BEGIN

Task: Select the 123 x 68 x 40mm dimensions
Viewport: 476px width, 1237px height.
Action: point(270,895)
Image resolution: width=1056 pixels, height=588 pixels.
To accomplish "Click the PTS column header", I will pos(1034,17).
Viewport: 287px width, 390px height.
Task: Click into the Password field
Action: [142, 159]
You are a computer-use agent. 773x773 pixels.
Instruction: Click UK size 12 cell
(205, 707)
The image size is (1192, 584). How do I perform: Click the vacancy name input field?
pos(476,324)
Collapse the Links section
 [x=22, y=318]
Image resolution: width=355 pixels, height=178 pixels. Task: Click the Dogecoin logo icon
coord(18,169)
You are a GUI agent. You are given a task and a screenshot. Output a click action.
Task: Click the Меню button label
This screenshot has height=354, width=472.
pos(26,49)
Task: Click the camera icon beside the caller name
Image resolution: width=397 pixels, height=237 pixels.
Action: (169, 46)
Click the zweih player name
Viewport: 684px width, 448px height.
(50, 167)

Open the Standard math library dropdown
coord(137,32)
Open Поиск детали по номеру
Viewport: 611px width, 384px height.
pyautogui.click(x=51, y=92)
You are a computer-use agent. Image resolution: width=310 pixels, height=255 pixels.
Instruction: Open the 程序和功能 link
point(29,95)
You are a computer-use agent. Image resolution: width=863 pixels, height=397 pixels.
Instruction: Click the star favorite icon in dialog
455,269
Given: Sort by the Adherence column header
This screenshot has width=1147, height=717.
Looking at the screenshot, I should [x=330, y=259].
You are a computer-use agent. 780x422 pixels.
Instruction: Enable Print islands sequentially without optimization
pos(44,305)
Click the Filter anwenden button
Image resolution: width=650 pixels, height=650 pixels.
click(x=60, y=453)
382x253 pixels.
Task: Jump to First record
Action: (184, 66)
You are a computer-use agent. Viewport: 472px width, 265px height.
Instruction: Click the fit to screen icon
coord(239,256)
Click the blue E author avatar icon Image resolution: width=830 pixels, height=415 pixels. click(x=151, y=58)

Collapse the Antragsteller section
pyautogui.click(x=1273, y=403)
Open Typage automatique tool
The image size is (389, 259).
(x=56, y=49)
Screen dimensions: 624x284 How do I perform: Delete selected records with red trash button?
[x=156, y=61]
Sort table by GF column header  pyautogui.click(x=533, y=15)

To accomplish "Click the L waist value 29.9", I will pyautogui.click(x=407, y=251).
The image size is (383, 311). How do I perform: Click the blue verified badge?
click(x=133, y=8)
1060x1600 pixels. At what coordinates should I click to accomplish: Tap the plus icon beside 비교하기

END

◆ EXERCISE ◆
Each line above should be duplicated without any alteration.

◆ EXPECTED OUTPUT ◆
Task: Select the 123 x 68 x 40mm dimensions
Viewport: 476px width, 1237px height.
Action: point(270,895)
Image resolution: width=1056 pixels, height=588 pixels.
To accomplish "Click the PTS column header", I will pos(1034,17).
Viewport: 287px width, 390px height.
Task: Click into the Password field
Action: [142, 159]
You are a computer-use agent. 773x773 pixels.
Instruction: Click UK size 12 cell
(205, 707)
The image size is (1192, 584). How do I perform: Click the vacancy name input field?
pos(476,324)
Collapse the Links section
 [x=22, y=318]
Image resolution: width=355 pixels, height=178 pixels. Task: Click the Dogecoin logo icon
coord(18,169)
You are a GUI agent. You are given a task and a screenshot. Output a click action.
Task: Click the Меню button label
This screenshot has height=354, width=472.
pos(26,49)
Task: Click the camera icon beside the caller name
Image resolution: width=397 pixels, height=237 pixels.
Action: (169, 46)
Click the zweih player name
Viewport: 684px width, 448px height.
(50, 167)

Open the Standard math library dropdown
coord(137,32)
Open Поиск детали по номеру
Viewport: 611px width, 384px height.
pyautogui.click(x=51, y=92)
You are a computer-use agent. Image resolution: width=310 pixels, height=255 pixels.
Instruction: Open the 程序和功能 link
point(29,95)
You are a computer-use agent. Image resolution: width=863 pixels, height=397 pixels.
Instruction: Click the star favorite icon in dialog
455,269
Given: Sort by the Adherence column header
This screenshot has width=1147, height=717.
Looking at the screenshot, I should [x=330, y=259].
You are a computer-use agent. 780x422 pixels.
Instruction: Enable Print islands sequentially without optimization
pos(44,305)
Click the Filter anwenden button
Image resolution: width=650 pixels, height=650 pixels.
click(x=60, y=453)
382x253 pixels.
Task: Jump to First record
Action: (184, 66)
You are a computer-use agent. Viewport: 472px width, 265px height.
Instruction: Click the fit to screen icon
coord(239,256)
Click the blue E author avatar icon Image resolution: width=830 pixels, height=415 pixels. click(x=151, y=58)

Collapse the Antragsteller section
pyautogui.click(x=1273, y=403)
Open Typage automatique tool
The image size is (389, 259).
(x=56, y=49)
Screen dimensions: 624x284 How do I perform: Delete selected records with red trash button?
[x=156, y=61]
Sort table by GF column header  pyautogui.click(x=533, y=15)

To accomplish "Click the L waist value 29.9", I will pyautogui.click(x=407, y=251).
The image size is (383, 311). How do I perform: Click the blue verified badge?
click(x=133, y=8)
1060x1600 pixels. At what coordinates should I click to accomplish: Tap the plus icon beside 비교하기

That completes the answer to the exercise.